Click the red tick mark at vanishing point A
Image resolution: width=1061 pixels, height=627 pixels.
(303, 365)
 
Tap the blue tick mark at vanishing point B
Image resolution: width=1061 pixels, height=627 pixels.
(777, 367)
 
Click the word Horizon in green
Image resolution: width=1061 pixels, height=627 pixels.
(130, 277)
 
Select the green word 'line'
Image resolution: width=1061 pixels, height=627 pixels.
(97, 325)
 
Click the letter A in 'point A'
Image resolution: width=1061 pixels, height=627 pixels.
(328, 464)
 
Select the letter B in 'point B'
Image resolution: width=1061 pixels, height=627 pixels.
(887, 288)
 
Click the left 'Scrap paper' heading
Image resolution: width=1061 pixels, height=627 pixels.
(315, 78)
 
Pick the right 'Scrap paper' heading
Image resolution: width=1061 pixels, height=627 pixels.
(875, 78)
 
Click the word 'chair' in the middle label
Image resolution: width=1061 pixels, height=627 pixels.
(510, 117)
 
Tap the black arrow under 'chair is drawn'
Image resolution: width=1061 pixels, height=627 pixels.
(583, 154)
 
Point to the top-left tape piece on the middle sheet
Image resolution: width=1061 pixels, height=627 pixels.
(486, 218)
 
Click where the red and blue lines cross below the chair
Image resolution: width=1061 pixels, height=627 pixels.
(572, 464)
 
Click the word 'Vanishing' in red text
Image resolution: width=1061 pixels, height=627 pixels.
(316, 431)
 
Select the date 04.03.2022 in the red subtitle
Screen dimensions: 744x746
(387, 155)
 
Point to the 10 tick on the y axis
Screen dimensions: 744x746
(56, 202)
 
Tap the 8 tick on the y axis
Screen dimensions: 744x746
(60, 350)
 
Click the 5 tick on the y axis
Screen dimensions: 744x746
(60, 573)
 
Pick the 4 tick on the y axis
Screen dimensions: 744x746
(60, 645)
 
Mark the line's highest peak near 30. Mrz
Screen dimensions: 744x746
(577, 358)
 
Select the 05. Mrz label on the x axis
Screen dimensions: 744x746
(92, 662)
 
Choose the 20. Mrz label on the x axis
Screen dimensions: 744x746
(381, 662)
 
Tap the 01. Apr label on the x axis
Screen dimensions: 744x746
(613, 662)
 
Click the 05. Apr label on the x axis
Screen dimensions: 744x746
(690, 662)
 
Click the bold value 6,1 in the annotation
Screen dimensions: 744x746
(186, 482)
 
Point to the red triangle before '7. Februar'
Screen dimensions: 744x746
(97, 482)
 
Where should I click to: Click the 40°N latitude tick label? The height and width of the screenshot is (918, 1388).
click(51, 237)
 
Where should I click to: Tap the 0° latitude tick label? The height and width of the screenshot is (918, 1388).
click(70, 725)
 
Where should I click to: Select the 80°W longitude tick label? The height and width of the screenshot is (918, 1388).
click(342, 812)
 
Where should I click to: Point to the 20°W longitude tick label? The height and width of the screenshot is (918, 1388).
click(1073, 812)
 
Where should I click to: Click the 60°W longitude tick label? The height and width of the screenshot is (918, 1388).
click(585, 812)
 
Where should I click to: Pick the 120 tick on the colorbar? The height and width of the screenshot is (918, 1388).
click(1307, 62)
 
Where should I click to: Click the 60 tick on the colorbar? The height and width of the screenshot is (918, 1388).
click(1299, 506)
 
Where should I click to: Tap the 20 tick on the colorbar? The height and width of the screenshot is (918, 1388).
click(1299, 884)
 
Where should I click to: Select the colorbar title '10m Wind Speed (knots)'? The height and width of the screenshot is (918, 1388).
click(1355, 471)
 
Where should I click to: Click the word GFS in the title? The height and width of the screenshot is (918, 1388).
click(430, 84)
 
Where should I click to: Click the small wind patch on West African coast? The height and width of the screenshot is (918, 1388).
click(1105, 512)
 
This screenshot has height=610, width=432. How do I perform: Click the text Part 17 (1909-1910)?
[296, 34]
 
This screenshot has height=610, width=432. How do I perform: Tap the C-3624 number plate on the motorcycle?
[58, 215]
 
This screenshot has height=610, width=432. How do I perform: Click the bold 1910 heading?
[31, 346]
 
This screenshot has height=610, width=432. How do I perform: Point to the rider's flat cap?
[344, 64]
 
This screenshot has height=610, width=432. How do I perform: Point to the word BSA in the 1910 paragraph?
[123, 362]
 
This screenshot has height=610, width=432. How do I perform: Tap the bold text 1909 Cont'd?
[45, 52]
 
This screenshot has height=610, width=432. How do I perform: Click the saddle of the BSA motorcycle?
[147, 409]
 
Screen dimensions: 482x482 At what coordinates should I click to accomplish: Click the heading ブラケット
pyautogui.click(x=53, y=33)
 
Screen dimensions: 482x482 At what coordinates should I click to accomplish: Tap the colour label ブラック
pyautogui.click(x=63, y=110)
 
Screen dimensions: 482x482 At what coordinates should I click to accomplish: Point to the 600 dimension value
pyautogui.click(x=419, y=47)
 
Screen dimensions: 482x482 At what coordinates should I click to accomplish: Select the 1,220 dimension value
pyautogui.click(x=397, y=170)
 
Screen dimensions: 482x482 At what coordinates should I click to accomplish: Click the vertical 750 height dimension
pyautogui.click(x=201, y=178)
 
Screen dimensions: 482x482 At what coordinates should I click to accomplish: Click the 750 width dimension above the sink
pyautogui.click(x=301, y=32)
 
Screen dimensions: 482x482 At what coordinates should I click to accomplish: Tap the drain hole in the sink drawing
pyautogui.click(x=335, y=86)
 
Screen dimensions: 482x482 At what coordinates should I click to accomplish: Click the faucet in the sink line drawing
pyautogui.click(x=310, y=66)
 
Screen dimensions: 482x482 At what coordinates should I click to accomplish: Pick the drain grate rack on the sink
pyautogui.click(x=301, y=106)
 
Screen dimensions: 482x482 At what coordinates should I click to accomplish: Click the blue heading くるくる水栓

****************

CHALLENGE: In the data, swap "colorbar" for "color scale" in the stretch from the line containing "Where should I click to: Tap the 0°" through the line containing "click(1355, 471)", leaving everything else unchanged. Return only those lines.

WRITTEN SOLUTION:
Where should I click to: Tap the 0° latitude tick label? The height and width of the screenshot is (918, 1388).
click(70, 725)
 
Where should I click to: Select the 80°W longitude tick label? The height and width of the screenshot is (918, 1388).
click(342, 812)
 
Where should I click to: Point to the 20°W longitude tick label? The height and width of the screenshot is (918, 1388).
click(1073, 812)
 
Where should I click to: Click the 60°W longitude tick label? The height and width of the screenshot is (918, 1388).
click(585, 812)
 
Where should I click to: Pick the 120 tick on the color scale? The height and width of the screenshot is (918, 1388).
click(1307, 62)
 
Where should I click to: Click the 60 tick on the color scale? The height and width of the screenshot is (918, 1388).
click(1299, 506)
 
Where should I click to: Tap the 20 tick on the color scale? The height and width of the screenshot is (918, 1388).
click(1299, 884)
 
Where should I click to: Select the color scale title '10m Wind Speed (knots)'? The height and width of the screenshot is (918, 1388).
click(1355, 471)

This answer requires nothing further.